Però le esibizioni duravano fino alle 4 del mattino! Se eri fortunato ed eri tra i primi, ok, ma se ti capitava l’ultima ora beh… era dura far ridere il pubblico rimbambito dal sonno e dall’alcol”.

Enzo Iacchetti: “Ecco perché io e Ezio Greggio non abbiamo mai litigato”
Enzo Iacchetti: “Ecco perché io e Ezio Greggio non abbiamo mai litigato”

Per Enzo Iacchetti però non esisteva solo la comicità ma anche la musica.

Iacchetti infatti voleva sì far ridere ma voleva anche suonare.

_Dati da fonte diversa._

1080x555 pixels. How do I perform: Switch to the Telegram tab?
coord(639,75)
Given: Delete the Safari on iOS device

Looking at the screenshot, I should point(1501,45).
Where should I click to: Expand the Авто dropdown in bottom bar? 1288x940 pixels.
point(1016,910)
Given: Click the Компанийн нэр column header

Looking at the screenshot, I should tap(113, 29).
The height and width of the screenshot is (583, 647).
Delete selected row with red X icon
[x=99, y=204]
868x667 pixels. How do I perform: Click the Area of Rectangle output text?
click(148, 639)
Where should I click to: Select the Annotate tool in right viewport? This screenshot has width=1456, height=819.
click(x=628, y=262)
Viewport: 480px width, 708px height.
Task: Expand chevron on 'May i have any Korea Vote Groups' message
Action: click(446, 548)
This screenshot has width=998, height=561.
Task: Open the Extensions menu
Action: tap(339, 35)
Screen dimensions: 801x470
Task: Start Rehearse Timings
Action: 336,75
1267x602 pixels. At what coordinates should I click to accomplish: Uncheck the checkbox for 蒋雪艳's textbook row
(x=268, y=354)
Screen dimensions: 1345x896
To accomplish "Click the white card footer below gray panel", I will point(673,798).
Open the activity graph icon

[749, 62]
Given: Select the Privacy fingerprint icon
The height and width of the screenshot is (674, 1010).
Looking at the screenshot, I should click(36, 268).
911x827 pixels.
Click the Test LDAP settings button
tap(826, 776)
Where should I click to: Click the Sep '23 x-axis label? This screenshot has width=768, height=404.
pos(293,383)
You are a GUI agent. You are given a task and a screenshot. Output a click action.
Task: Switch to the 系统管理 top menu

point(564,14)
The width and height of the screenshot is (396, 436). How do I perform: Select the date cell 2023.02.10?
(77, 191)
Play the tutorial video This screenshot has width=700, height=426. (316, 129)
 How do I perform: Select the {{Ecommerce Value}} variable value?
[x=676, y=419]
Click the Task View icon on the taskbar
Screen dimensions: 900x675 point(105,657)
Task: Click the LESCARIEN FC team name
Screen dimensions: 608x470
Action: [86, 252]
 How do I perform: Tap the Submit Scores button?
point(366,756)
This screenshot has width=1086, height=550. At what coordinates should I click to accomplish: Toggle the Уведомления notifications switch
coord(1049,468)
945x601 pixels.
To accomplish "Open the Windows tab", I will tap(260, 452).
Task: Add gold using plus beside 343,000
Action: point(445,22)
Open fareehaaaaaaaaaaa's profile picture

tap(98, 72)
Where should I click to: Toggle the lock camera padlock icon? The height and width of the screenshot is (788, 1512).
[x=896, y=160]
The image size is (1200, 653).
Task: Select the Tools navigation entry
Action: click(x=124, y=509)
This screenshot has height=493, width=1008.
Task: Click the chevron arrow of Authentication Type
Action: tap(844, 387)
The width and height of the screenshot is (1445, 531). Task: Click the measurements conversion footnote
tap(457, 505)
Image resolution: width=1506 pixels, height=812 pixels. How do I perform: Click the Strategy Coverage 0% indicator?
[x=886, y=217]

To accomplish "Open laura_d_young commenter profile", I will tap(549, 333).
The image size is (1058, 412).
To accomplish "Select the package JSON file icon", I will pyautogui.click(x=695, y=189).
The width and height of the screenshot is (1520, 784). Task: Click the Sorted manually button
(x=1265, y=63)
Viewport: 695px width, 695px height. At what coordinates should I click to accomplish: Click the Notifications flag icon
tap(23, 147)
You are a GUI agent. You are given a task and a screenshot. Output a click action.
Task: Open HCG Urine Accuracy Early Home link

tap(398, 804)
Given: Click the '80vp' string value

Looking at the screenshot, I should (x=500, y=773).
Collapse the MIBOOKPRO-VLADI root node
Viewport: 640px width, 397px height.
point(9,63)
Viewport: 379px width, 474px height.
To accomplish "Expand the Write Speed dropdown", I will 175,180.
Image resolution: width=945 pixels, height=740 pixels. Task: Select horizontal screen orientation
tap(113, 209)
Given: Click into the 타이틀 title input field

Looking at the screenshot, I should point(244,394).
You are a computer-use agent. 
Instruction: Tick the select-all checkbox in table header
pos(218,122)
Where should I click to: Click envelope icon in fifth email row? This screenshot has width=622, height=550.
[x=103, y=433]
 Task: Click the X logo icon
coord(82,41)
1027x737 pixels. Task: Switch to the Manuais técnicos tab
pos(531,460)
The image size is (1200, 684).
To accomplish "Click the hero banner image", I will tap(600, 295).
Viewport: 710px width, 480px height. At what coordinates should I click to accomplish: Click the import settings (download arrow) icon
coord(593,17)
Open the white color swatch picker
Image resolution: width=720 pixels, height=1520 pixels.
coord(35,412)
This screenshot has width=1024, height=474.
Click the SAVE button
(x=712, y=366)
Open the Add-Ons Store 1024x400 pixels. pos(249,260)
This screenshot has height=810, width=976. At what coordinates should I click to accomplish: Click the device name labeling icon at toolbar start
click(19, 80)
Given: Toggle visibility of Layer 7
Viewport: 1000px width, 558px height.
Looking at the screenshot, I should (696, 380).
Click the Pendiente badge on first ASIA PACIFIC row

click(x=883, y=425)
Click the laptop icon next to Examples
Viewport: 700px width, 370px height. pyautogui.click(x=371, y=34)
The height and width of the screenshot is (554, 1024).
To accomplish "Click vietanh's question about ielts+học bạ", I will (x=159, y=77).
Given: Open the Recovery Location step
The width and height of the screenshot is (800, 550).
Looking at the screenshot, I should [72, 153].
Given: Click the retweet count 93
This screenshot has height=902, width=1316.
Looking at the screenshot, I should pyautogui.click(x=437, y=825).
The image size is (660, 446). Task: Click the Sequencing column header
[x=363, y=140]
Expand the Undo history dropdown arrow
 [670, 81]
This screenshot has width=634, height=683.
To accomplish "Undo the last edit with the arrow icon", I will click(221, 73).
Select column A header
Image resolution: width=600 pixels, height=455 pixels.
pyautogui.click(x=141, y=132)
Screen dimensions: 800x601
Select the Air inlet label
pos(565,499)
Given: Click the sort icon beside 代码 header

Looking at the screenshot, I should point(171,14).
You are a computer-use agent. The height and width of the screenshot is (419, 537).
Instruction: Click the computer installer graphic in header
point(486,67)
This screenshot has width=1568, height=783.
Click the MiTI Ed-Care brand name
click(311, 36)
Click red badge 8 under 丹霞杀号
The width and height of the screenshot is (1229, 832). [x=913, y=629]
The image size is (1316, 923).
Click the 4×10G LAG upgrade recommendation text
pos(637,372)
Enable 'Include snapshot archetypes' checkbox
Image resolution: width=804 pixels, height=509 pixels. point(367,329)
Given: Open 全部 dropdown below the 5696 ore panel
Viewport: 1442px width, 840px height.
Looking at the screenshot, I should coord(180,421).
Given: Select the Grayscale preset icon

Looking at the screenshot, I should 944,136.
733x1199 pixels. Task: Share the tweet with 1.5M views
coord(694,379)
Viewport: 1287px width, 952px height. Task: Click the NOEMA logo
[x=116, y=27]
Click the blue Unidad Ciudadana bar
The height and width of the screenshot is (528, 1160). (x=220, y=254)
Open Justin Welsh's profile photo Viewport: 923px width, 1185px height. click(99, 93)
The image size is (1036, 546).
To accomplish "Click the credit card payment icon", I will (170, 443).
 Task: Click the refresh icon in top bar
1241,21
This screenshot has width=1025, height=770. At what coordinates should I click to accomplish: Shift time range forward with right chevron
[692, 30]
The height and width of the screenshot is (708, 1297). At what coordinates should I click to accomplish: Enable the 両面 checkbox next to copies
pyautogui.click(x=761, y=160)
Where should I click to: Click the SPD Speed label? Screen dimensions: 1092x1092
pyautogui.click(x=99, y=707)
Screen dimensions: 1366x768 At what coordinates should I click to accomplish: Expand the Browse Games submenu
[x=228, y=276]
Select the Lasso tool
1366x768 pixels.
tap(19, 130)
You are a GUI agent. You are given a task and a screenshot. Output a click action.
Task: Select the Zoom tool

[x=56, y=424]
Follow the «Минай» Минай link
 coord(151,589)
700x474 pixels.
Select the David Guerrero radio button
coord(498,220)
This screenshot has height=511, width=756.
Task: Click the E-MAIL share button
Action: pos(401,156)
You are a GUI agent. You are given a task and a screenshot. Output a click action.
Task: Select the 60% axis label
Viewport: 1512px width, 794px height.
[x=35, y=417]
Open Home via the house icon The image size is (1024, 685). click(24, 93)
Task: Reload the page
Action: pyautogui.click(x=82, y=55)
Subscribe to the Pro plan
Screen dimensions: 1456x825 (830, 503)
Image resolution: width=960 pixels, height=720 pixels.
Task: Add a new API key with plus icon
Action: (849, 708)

E aveva i propri esempi davanti agli occhi, due miti indiscussi che portano il nome di Giorgio Gaber ed Enzo Jannacci: “I miei idoli: Gaber, che era musica e teatro, e Jannacci per la musica.

Non ho frequentato scuole di recitazione o musicali, ho cercato di imparare da loro, senza copiare. Da Gaber il suo rigore, una religione per me: se fossi stato una donna, l’avrei voluto sposare. Jannacci mi affascinava per il suo modo di essere surreale”.

Enzo Iacchetti ha pure coltivato il sogno di salire sul palco più importante della musica italiana, l’Ariston, altrimenti detto quello del Festival di Sanremo senza per ora riuscirci. Ora si è messo il cuore in pace e ci scherza su, lanciando un messaggio ad Amadeus: “Io canto bene e ho tentato tante volte di propormi, ma sono sempre stato bocciato. E ora dico ad Amadeus: stai tranquillo, ho deciso di non provarci più”.

Enzo Iacchetti
Enzo Iacchetti

Arriva poi Striscia la Notizia che è stata la consacrazione. Dietro al bancone ideato dal vulcanico e visionario Antonio Ricci ci sta dal 1994, in coppia fissa con Ezio Greggio. Quel che si dice corrisponde a verità? Davvero con il noto collega, in così tanti anni di rapporto professionale, non ha mai litigato? Dopotutto anche nelle ‘coppie’ più affiatate qualche attrito ogni tanto affiora.

Loro sono l’ eccezione: “Siamo una coppia di fatto e, giuro, non abbiamo mai litigato, perché dotati entrambi di un notevole senso dell’ironia e godiamo di reciproca stima. Fare satira non è sempre facile…”.

No, non è certamente facile fare satira visto che le querele fioccano a pacchi “Io, come conduttore credo di averne ricevute almeno una decina. Antonio Ricci, più di cento. Per non parlare dei tapiri sbattuti in testa al povero Staffelli! Riprenderemo a fine anno, ma io farò solo due o tre mesi, perché ho la mia tournée teatrale cui non rinuncio”.

Il conduttore ha un grande rimpianto riguardante l’ambito familiare: “Non aver parlato mai con mio padre, non andavo mai a trovarlo: avevo 21 anni quando è morto a soli 57 anni e vivo ancora questo senso di colpa”.